In another insurance industry case, Pennsylvania-based Lincoln National paid an estimated $196.23 million to variable life insurance policyholders, the second largest op risk loss. A 2009 lawsuit accused it of considering non-mortality factors, such as expenses and profit, when calculating variable life insurance charges. Lincoln National also refused to revise its charges when policyholders demonstrated improved mortality rates. After years of appeals, the firm agreed to issue term life insurance certificates to 77,000 policyholders. The certificates had a face value of $2.25 billion, but their estimated market value was $171.8 million. Lincoln National also paid $24.43 million toward plaintiffs' legal costs.

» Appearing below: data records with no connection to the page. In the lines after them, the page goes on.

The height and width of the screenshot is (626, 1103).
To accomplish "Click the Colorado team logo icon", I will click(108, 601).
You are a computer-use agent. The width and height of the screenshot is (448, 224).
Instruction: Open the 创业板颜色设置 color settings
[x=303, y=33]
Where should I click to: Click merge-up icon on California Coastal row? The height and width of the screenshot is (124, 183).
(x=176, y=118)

The fourth largest op risk loss event in March involved ACE INA Holdings, Arch Insurance and Factory Mutual Insurance. Together with National Union, these insurance companies provided coverage for physical and business interruption losses to energy firm TransCanada.

In 2008, TransCanada acquired the Ravenswood Generating Station, a power plant in New York City, and added the facility to its insurance policies. Days later, it discovered large cracks around the rotor and had to close the generator for nine months. TransCanada filed insurance claims to recover $57.8 million in damages and business interruption losses. The insurance companies refused to pay because the cracks occurred before TransCanada added the facility to its policies. National Union reached an undisclosed settlement with TransCanada in late 2015. The remaining companies challenged the claim in New York's Supreme Court, where a judge ordered them to pay the claim in full.

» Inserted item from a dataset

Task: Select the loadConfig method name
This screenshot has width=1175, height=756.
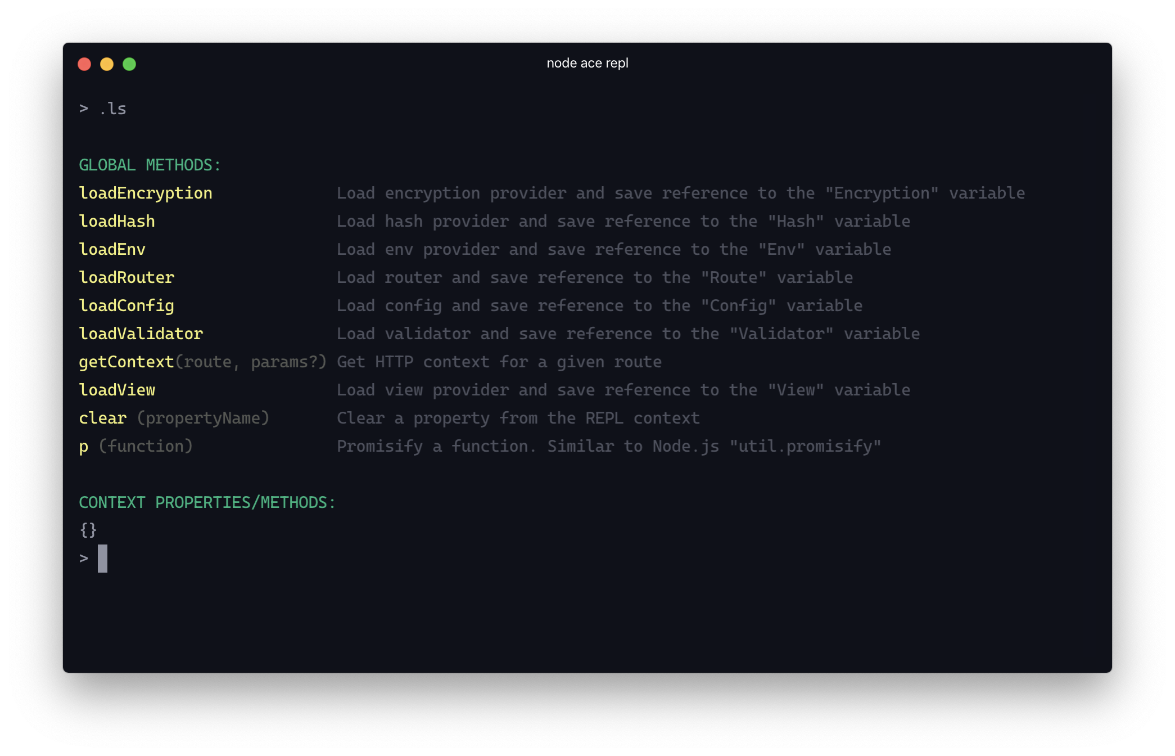Action: [126, 305]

Some post-crisis penalties still linger for banks. The fifth-highest op risk loss for March was triggered by the US National Credit Union Administration (NCUA), which is pursuing banks that sold mortgage-backed securities to five corporate credit unions in 2006 and 2007. The securities became worthless after the housing market collapsed in 2008, forcing the NCUA to liquidate the credit unions due to their exposures. The regulator filed two lawsuits against Credit Suisse in 2013, accusing it of misleading the credit unions about the risks associated with the investments.

Credit Suisse is one of the last banks to settle with the NCUA. Its $29 million settlement covered securities it sold to Members United Credit Union and Southwest Corporate Credit Union. The settlement did not affect the NCUA's ongoing lawsuit against Credit Suisse on behalf of the other failed institutions.